[Stored items]

________________________

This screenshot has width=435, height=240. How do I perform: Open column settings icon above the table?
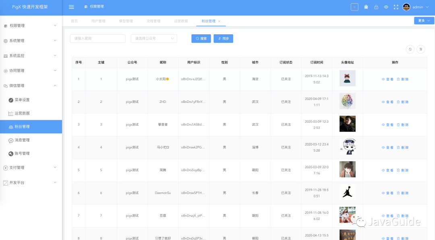[421, 49]
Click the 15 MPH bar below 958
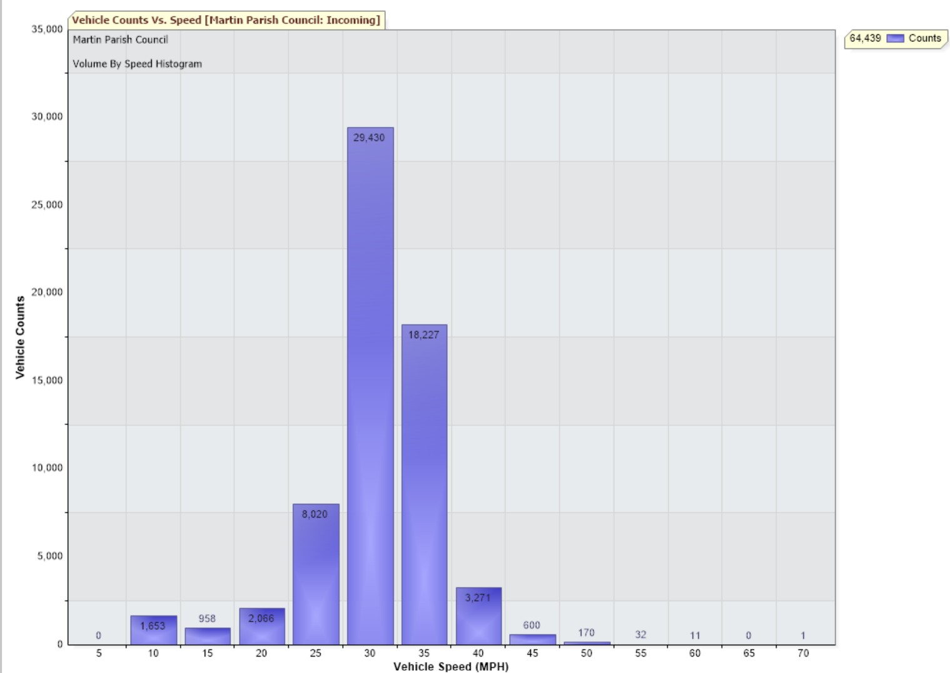The image size is (950, 673). (x=208, y=636)
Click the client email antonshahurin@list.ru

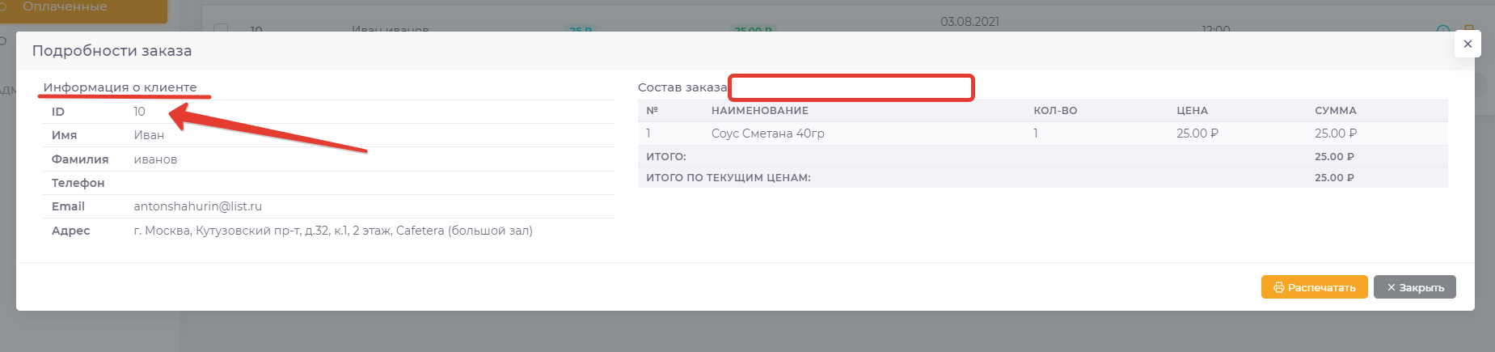[197, 206]
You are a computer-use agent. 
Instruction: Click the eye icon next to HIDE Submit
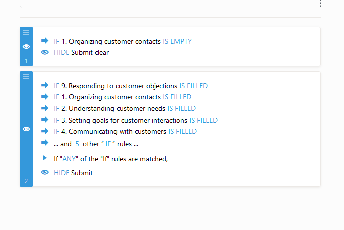(x=45, y=173)
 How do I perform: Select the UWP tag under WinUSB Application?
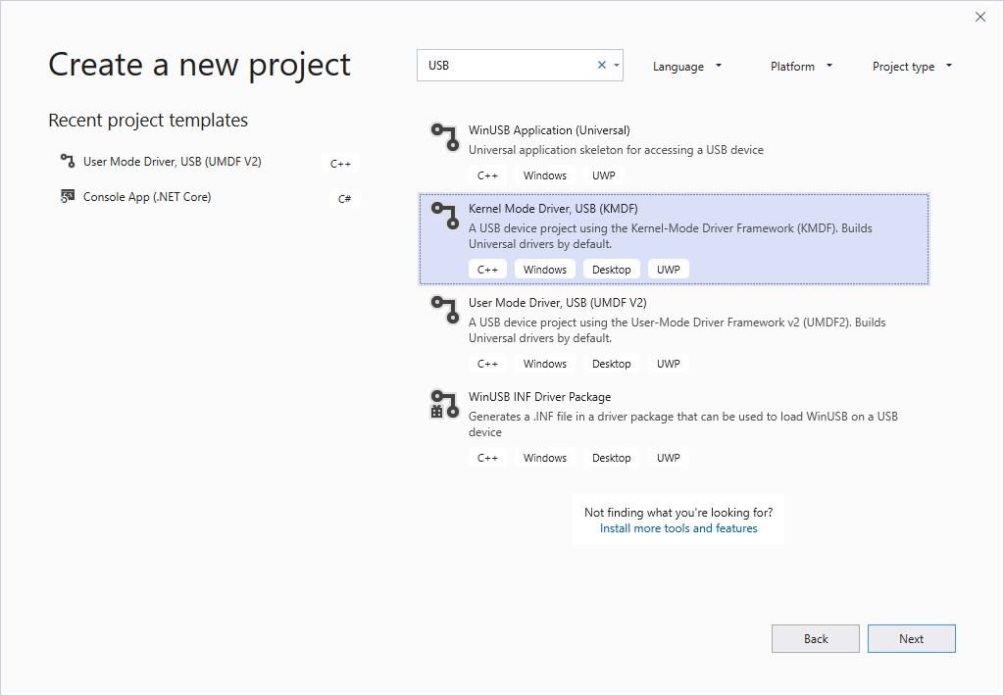pyautogui.click(x=604, y=174)
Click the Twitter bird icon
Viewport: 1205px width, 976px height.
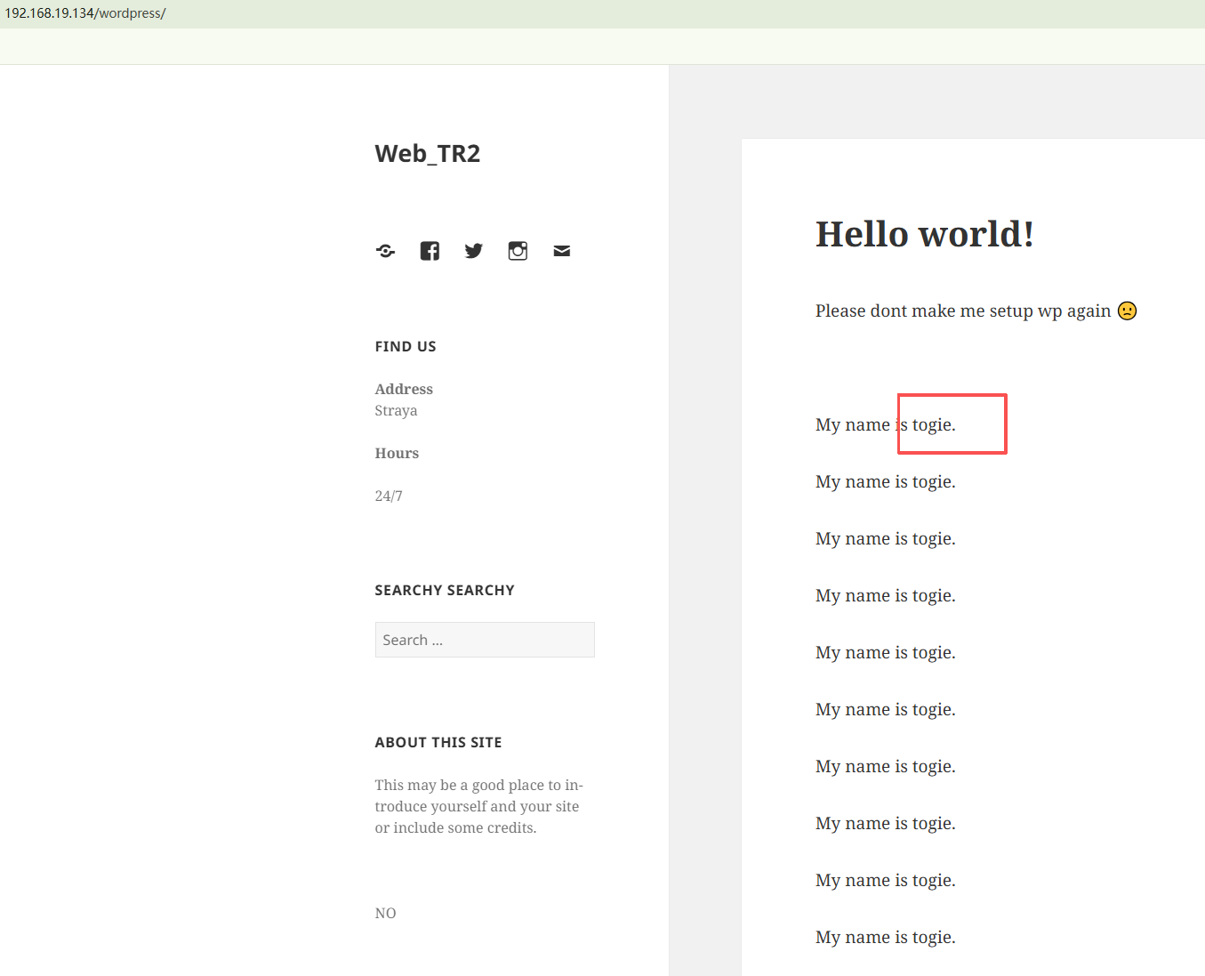point(474,251)
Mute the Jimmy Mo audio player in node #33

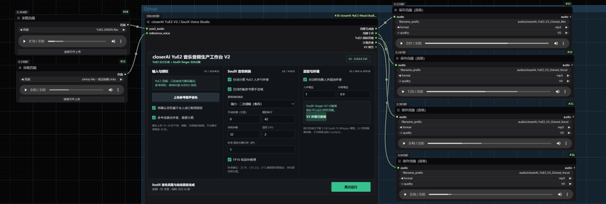pos(111,90)
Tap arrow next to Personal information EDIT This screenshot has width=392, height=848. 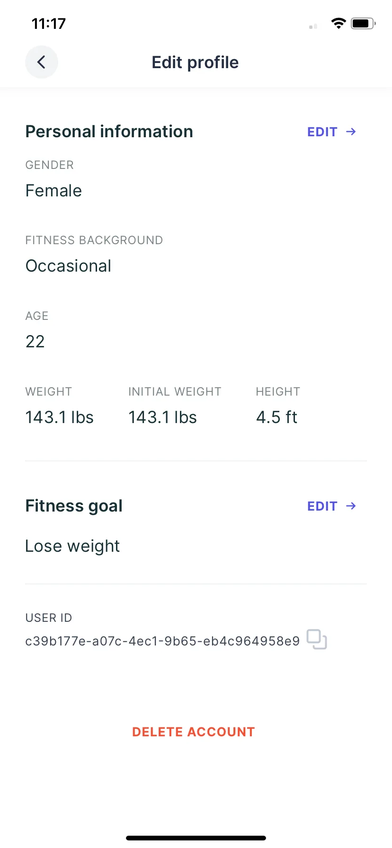coord(351,132)
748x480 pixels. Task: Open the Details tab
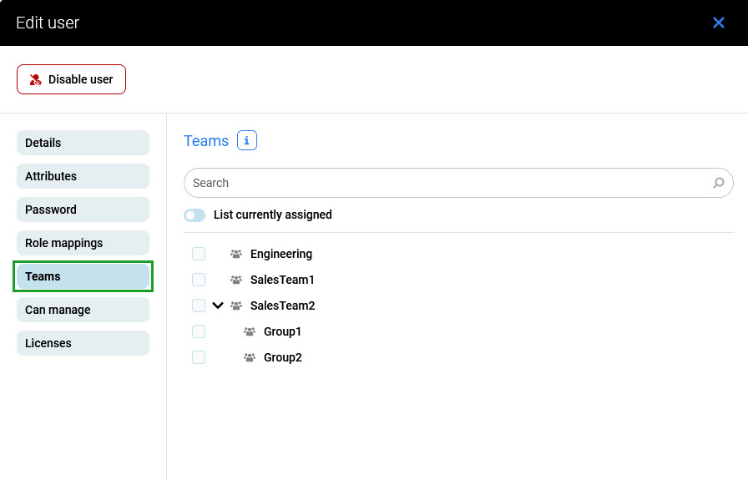[83, 143]
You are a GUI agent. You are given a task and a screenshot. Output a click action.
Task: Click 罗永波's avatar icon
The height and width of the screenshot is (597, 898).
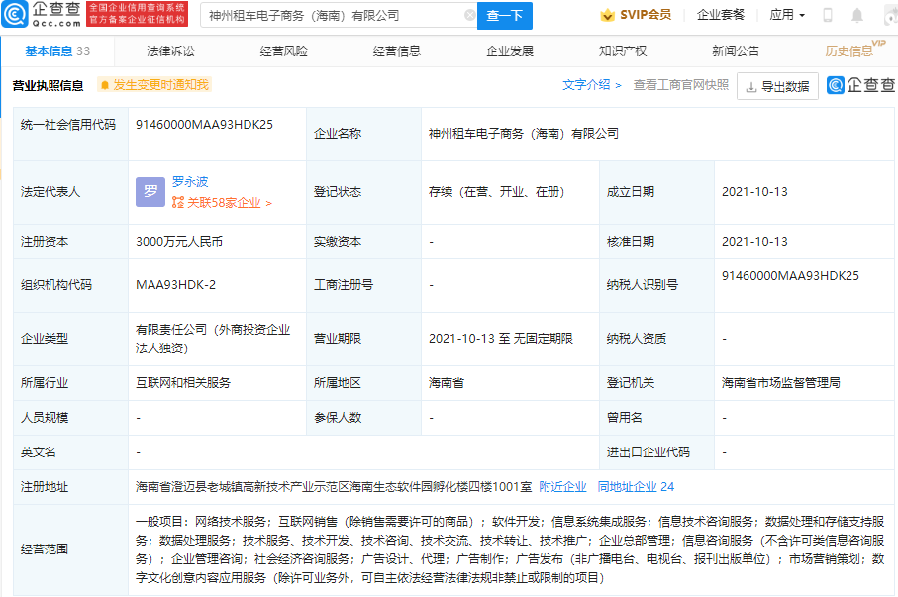pyautogui.click(x=150, y=192)
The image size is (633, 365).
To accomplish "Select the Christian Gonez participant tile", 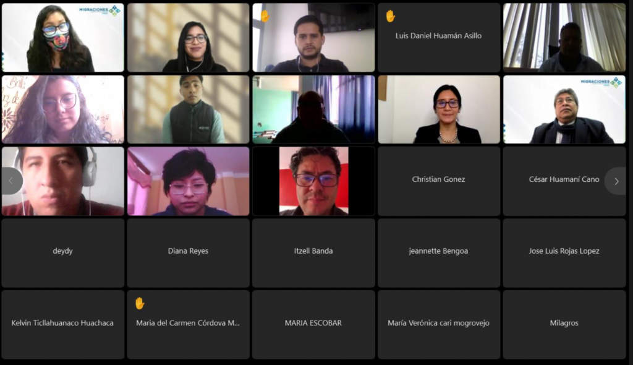I will (439, 181).
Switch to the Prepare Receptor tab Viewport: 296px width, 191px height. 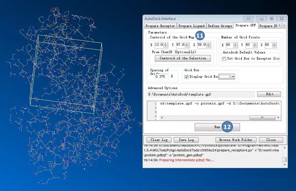[x=160, y=26]
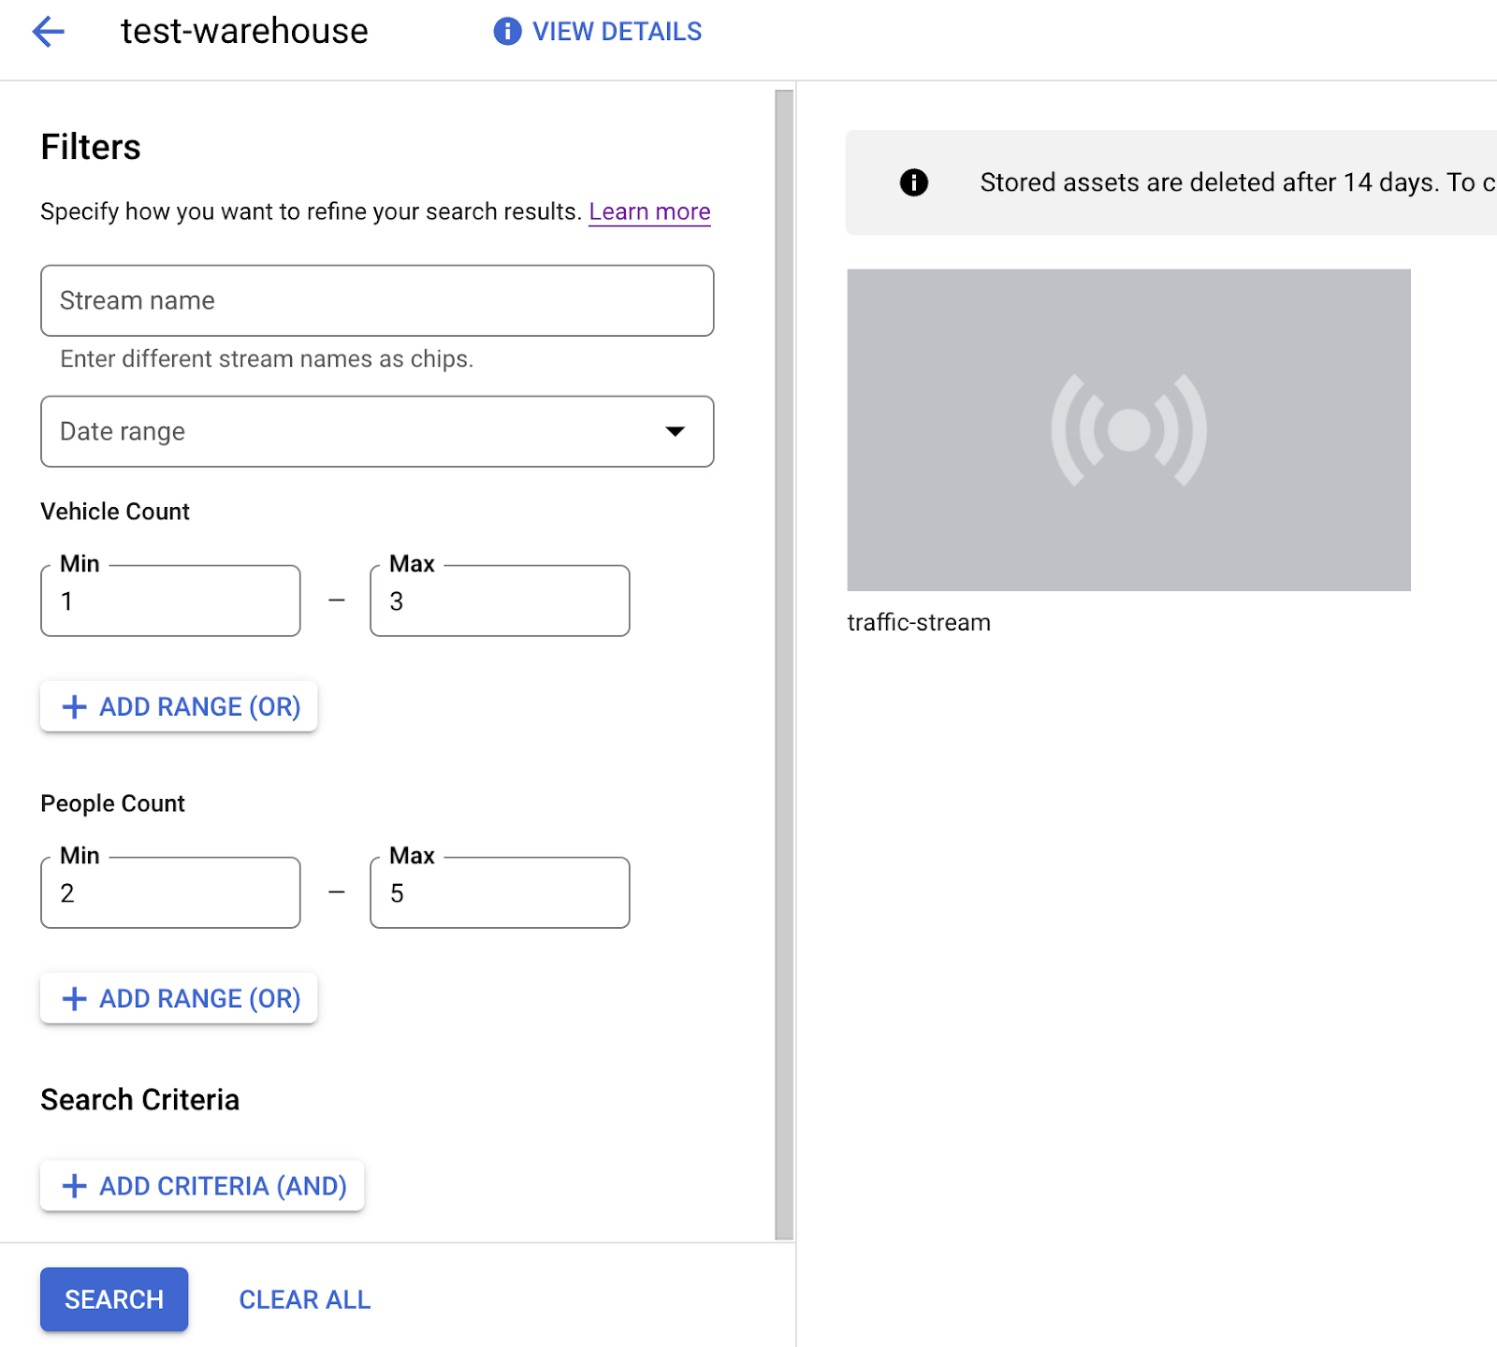Expand Date range using the arrow
Image resolution: width=1497 pixels, height=1347 pixels.
coord(675,431)
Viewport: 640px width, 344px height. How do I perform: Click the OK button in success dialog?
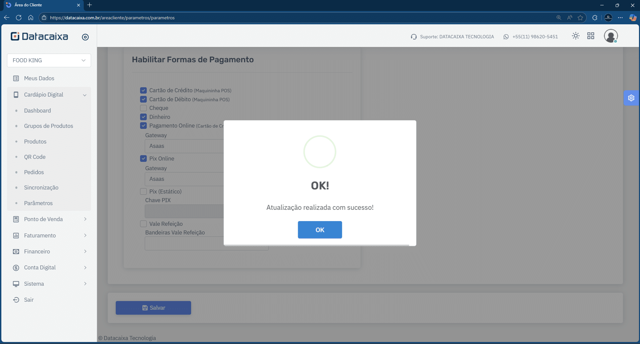pyautogui.click(x=319, y=230)
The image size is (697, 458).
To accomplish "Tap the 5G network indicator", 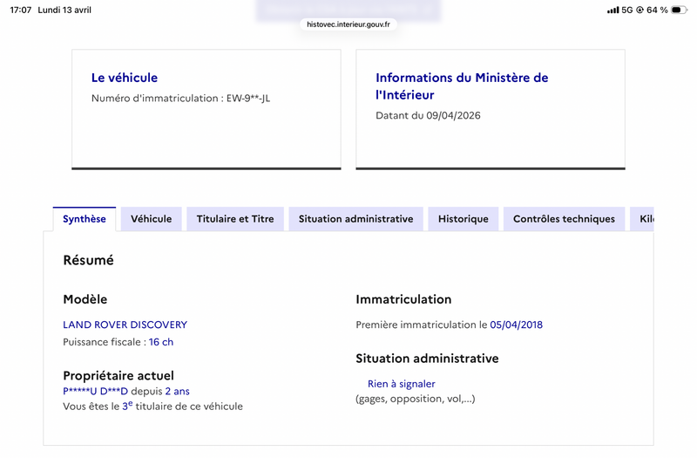I will pyautogui.click(x=627, y=10).
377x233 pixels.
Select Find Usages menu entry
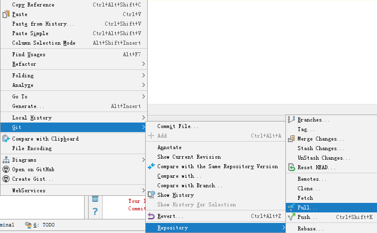(x=29, y=55)
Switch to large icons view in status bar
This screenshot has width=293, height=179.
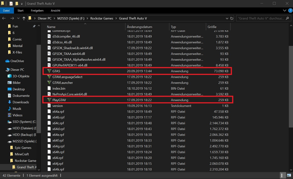pos(289,175)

________________________

_Aim of the exercise_
Copy the lines from the line that contains "377x233 pixels." through the end of the records, exactly and with nothing added; leave the pictures out.

_Result for this task_
377x233 pixels.
Select Find Usages menu entry
(x=29, y=55)
Switch to large icons view in status bar
This screenshot has width=293, height=179.
pos(289,175)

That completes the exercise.